5. De motivering van de beslissing in hoger beroep
5.1
Het hof neemt bij de beoordeling van de grieven in aanmerking dat partijen informeel, in de zin van ongehuwd en niet geregistreerd als partners, hebben samengeleefd en dat zij geen samenlevingsovereenkomst hebben gesloten. Wat betreft de woning aan de [a-straat 1] te [B] is sprake is van een eenvoudige gemeenschap is als bedoeld in artikel 3:166 BW. Krachtens lid 3 van artikel 3:166 BW dienen partijen, als deelgenoten, zich jegens elkaar te gedragen overeenkomstig de eisen van redelijkheid en billijkheid en kan een tussen hen geldende regel niet van toepassing zijn voor zover dit naar maatstaven van redelijkheid en billijkheid onaanvaardbaar zou zijn (artikel 6:2 BW).

■ **GEGEVENS**:

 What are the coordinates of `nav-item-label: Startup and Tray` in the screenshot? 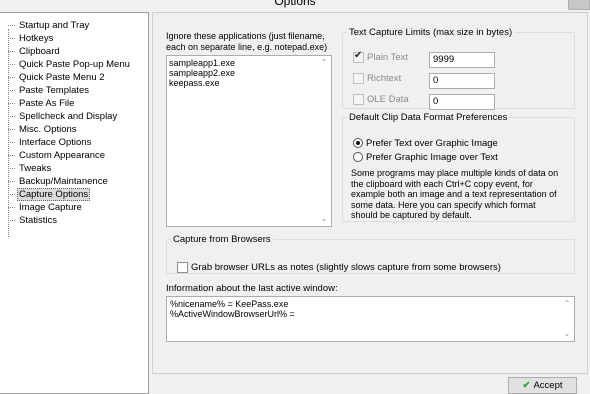 It's located at (54, 26).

■ **OPDRACHT**: Schrijf uit de tekst alles van "5. De motivering" tot en met "(artikel 6:2 BW)." opnieuw op, en wissel daarbij "partijen" in voor "betrokkenen".

■ **ANTWOORD**:
5. De motivering van de beslissing in hoger beroep
5.1
Het hof neemt bij de beoordeling van de grieven in aanmerking dat betrokkenen informeel, in de zin van ongehuwd en niet geregistreerd als partners, hebben samengeleefd en dat zij geen samenlevingsovereenkomst hebben gesloten. Wat betreft de woning aan de [a-straat 1] te [B] is sprake is van een eenvoudige gemeenschap is als bedoeld in artikel 3:166 BW. Krachtens lid 3 van artikel 3:166 BW dienen betrokkenen, als deelgenoten, zich jegens elkaar te gedragen overeenkomstig de eisen van redelijkheid en billijkheid en kan een tussen hen geldende regel niet van toepassing zijn voor zover dit naar maatstaven van redelijkheid en billijkheid onaanvaardbaar zou zijn (artikel 6:2 BW).